BEGIN Input material

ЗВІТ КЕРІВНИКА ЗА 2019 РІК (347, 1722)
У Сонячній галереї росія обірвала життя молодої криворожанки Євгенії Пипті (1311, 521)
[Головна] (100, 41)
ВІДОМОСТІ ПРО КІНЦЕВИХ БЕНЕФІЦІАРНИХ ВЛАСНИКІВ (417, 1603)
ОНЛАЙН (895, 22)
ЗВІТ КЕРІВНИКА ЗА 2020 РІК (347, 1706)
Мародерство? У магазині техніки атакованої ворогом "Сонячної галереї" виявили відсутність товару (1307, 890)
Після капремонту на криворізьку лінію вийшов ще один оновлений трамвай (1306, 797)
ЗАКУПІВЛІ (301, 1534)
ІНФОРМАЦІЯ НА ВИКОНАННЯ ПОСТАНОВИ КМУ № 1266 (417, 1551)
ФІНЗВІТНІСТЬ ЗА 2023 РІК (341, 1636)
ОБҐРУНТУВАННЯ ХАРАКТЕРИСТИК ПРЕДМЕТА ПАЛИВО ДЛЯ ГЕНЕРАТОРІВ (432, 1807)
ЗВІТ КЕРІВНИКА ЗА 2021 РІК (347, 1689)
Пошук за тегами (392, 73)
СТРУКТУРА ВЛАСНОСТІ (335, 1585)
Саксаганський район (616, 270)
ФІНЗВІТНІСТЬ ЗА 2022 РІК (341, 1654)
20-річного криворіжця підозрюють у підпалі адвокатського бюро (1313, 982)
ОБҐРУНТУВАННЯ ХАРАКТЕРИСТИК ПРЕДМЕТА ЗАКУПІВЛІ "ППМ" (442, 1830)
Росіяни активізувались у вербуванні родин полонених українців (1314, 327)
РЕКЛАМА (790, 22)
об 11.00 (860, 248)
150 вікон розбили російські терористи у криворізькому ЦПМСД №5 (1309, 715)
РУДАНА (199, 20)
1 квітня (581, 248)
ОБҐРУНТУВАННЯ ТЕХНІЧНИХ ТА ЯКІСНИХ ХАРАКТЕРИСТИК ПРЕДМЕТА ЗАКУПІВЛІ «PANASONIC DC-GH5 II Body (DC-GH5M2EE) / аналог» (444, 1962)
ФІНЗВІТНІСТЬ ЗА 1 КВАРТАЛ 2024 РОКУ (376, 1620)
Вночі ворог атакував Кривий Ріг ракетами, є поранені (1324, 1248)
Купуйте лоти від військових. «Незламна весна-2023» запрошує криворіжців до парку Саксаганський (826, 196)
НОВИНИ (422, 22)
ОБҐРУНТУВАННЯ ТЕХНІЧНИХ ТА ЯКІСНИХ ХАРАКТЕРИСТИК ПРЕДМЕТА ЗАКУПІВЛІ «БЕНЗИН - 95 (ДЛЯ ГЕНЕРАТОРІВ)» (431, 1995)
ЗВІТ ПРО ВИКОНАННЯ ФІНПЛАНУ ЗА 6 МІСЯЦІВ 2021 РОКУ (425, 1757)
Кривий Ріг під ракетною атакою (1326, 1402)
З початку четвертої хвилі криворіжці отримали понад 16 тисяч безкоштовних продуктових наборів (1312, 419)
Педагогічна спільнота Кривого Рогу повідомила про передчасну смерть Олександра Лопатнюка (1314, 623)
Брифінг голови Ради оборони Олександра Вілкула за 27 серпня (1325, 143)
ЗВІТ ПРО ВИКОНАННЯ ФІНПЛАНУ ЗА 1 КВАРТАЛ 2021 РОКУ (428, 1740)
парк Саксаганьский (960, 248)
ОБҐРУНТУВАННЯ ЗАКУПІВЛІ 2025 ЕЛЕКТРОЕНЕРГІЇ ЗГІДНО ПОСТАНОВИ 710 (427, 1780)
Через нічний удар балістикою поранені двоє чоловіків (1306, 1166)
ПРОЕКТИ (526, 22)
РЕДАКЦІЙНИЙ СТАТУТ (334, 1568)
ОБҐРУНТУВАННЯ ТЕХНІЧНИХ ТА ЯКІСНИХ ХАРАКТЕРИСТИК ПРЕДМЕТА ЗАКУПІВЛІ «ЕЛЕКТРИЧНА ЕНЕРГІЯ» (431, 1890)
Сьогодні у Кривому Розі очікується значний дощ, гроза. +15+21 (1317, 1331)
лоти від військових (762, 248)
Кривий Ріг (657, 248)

END Input material

# Assignment
Retype all of the records above, keeping them identical.

# Output for this exercise
ЗВІТ КЕРІВНИКА ЗА 2019 РІК (347, 1722)
У Сонячній галереї росія обірвала життя молодої криворожанки Євгенії Пипті (1311, 521)
[Головна] (100, 41)
ВІДОМОСТІ ПРО КІНЦЕВИХ БЕНЕФІЦІАРНИХ ВЛАСНИКІВ (417, 1603)
ОНЛАЙН (895, 22)
ЗВІТ КЕРІВНИКА ЗА 2020 РІК (347, 1706)
Мародерство? У магазині техніки атакованої ворогом "Сонячної галереї" виявили відсутність товару (1307, 890)
Після капремонту на криворізьку лінію вийшов ще один оновлений трамвай (1306, 797)
ЗАКУПІВЛІ (301, 1534)
ІНФОРМАЦІЯ НА ВИКОНАННЯ ПОСТАНОВИ КМУ № 1266 (417, 1551)
ФІНЗВІТНІСТЬ ЗА 2023 РІК (341, 1636)
ОБҐРУНТУВАННЯ ХАРАКТЕРИСТИК ПРЕДМЕТА ПАЛИВО ДЛЯ ГЕНЕРАТОРІВ (432, 1807)
ЗВІТ КЕРІВНИКА ЗА 2021 РІК (347, 1689)
Пошук за тегами (392, 73)
СТРУКТУРА ВЛАСНОСТІ (335, 1585)
Саксаганський район (616, 270)
ФІНЗВІТНІСТЬ ЗА 2022 РІК (341, 1654)
20-річного криворіжця підозрюють у підпалі адвокатського бюро (1313, 982)
ОБҐРУНТУВАННЯ ХАРАКТЕРИСТИК ПРЕДМЕТА ЗАКУПІВЛІ "ППМ" (442, 1830)
Росіяни активізувались у вербуванні родин полонених українців (1314, 327)
РЕКЛАМА (790, 22)
об 11.00 (860, 248)
150 вікон розбили російські терористи у криворізькому ЦПМСД №5 (1309, 715)
РУДАНА (199, 20)
1 квітня (581, 248)
ОБҐРУНТУВАННЯ ТЕХНІЧНИХ ТА ЯКІСНИХ ХАРАКТЕРИСТИК ПРЕДМЕТА ЗАКУПІВЛІ «PANASONIC DC-GH5 II Body (DC-GH5M2EE) / аналог» (444, 1962)
ФІНЗВІТНІСТЬ ЗА 1 КВАРТАЛ 2024 РОКУ (376, 1620)
Вночі ворог атакував Кривий Ріг ракетами, є поранені (1324, 1248)
Купуйте лоти від військових. «Незламна весна-2023» запрошує криворіжців до парку Саксаганський (826, 196)
НОВИНИ (422, 22)
ОБҐРУНТУВАННЯ ТЕХНІЧНИХ ТА ЯКІСНИХ ХАРАКТЕРИСТИК ПРЕДМЕТА ЗАКУПІВЛІ «БЕНЗИН - 95 (ДЛЯ ГЕНЕРАТОРІВ)» (431, 1995)
ЗВІТ ПРО ВИКОНАННЯ ФІНПЛАНУ ЗА 6 МІСЯЦІВ 2021 РОКУ (425, 1757)
Кривий Ріг під ракетною атакою (1326, 1402)
З початку четвертої хвилі криворіжці отримали понад 16 тисяч безкоштовних продуктових наборів (1312, 419)
Педагогічна спільнота Кривого Рогу повідомила про передчасну смерть Олександра Лопатнюка (1314, 623)
Брифінг голови Ради оборони Олександра Вілкула за 27 серпня (1325, 143)
ЗВІТ ПРО ВИКОНАННЯ ФІНПЛАНУ ЗА 1 КВАРТАЛ 2021 РОКУ (428, 1740)
парк Саксаганьский (960, 248)
ОБҐРУНТУВАННЯ ЗАКУПІВЛІ 2025 ЕЛЕКТРОЕНЕРГІЇ ЗГІДНО ПОСТАНОВИ 710 (427, 1780)
Через нічний удар балістикою поранені двоє чоловіків (1306, 1166)
ПРОЕКТИ (526, 22)
РЕДАКЦІЙНИЙ СТАТУТ (334, 1568)
ОБҐРУНТУВАННЯ ТЕХНІЧНИХ ТА ЯКІСНИХ ХАРАКТЕРИСТИК ПРЕДМЕТА ЗАКУПІВЛІ «ЕЛЕКТРИЧНА ЕНЕРГІЯ» (431, 1890)
Сьогодні у Кривому Розі очікується значний дощ, гроза. +15+21 (1317, 1331)
лоти від військових (762, 248)
Кривий Ріг (657, 248)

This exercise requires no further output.